Centre for Congenital Heart Diseases, Department of Paediatric Cardiology, Beatrix Children's Hospital, University Medical Centre Groningen, University of Groningen, The Netherlands.
Int J Cardiol. 2013 Sep 30;168(2):1370-7. doi: 10.1016/j.ijcard.2012.12.080. Epub 2013 Jan 20.
There is a need for reliable prognostic parameters in pulmonary arterial hypertension (PAH), especially in children. Pulsatile components of the right ventricular afterload, represented by pulmonary arterial compliance (PACi) and pulmonary stroke volume (PSVi), may provide important additional prognostic information to conventional static haemodynamic parameters. The aim of this study was to determine the prognostic value of PACi and PSVi in paediatric PAH.
Right heart catheterization data of 52 consecutive paediatric idiopathic/hereditary PAH and PAH associated with congenital heart disease patients with full haemodynamic evaluation seen at the Dutch national referral centre for paediatric pulmonary hypertension between 1993 and 2010 were reviewed.
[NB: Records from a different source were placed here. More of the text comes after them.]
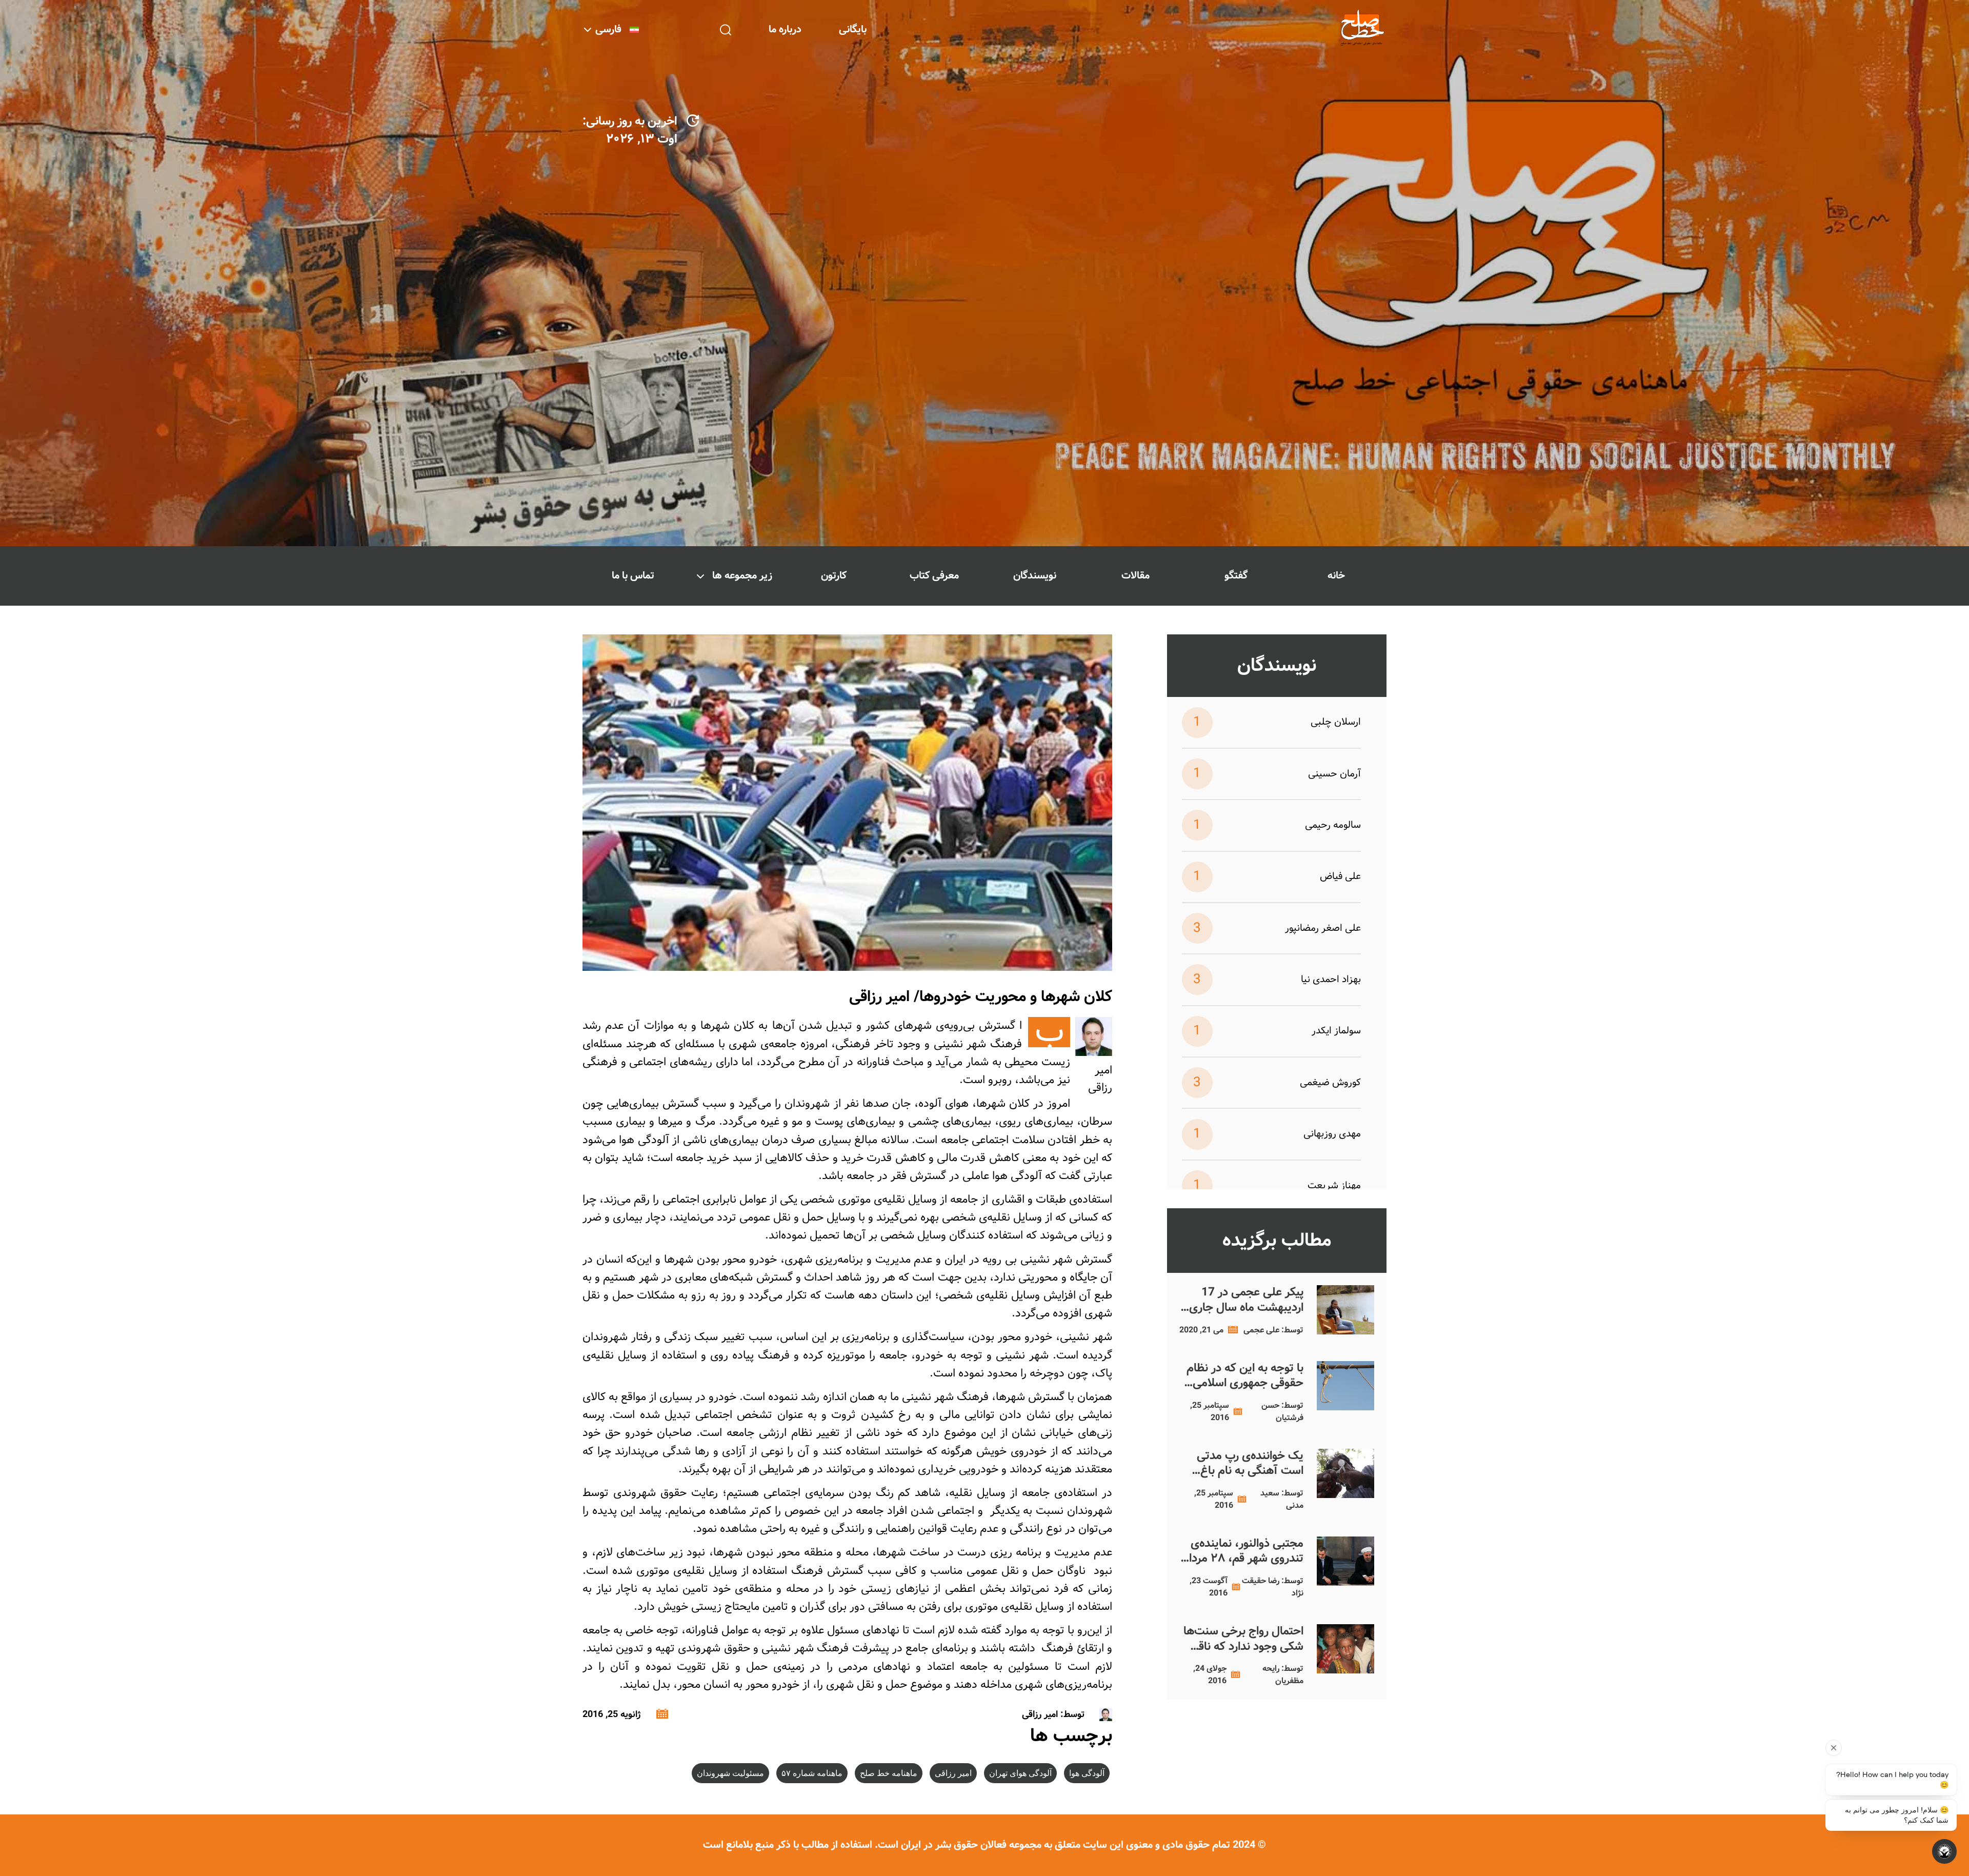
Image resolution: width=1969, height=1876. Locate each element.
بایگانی (853, 29)
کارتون (834, 576)
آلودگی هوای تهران (1020, 1773)
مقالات (1135, 576)
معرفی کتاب (934, 576)
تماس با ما (633, 576)
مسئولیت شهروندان (730, 1773)
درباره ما (785, 29)
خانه (1336, 576)
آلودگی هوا (1086, 1773)
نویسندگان (1034, 576)
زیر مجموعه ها (742, 576)
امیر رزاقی (953, 1773)
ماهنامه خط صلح (888, 1773)
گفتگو (1236, 576)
A control group was composed of patients with normal pulmonary vascular resistance. PSVi and PACi were calculated and tested for predictive value for transplant-free survival.
PAH patients had significantly lower PSVi and PACi compared to control patients. PSVi and PACi were lower in patients with higher WHO-functional class compared to those with lower functional classes. Higher PSVi, PACi and mSAP and lower mPAP/mSAP and heart rate were associated with improved survival, independent from WHO-functional class and PAH-targeted therapy. In multivariate analyses PSVi, heart rate and mSAP emerged as the strongest haemodynamic predictors of survival. The effect of vasodilator challenge on the haemodynamic variables did not provide additional prognostic information.
The parameters of both the pulsatile and static pulmonary circulations are strong independent predictors for transplant-free survival, and therefore can be of complementary value in assessing disease severity, predicting survival and guiding treatment in paediatric PAH.
肺动脉高压(PAH),尤其是儿童患者,需要可靠的预后参数。右心室后负荷的脉动成分,由肺动脉顺应性(PACi)和肺动脉每搏量(PSVi)表示,可能为传统的静态血流动力学参数提供重要的额外预后信息。本研究旨在确定 PACi 和 PSVi 在儿科 PAH 中的预后价值。
回顾了 1993 年至 2010 年间荷兰国家儿科肺动脉高压转诊中心对 52 例连续的特发性/遗传性儿童 PAH 和先天性心脏病相关 PAH 患者进行的右心导管检查数据,这些患者进行了全面的血流动力学评估。对照组由肺血管阻力正常的患者组成。计算了 PSVi 和 PACi,并对其进行了无移植生存预测价值的检验。
与对照组相比,PAH 患者的 PSVi 和 PACi 明显较低。与低功能分级的患者相比,WHO 功能分级较高的患者的 PSVi 和 PACi 较低。较高的 PSVi、PACi 和 mSAP,较低的 mPAP/mSAP 和心率与生存率的提高相关,与 WHO 功能分级和 PAH 靶向治疗无关。多变量分析显示 PSVi、心率和 mSAP 是生存率的最强血流动力学预测因子。血管扩张剂挑战对血流动力学变量的影响并未提供额外的预后信息。
脉动和静态肺循环的参数都是无移植生存的独立强预测因子,因此在评估疾病严重程度、预测生存率和指导儿科 PAH 治疗方面具有互补价值。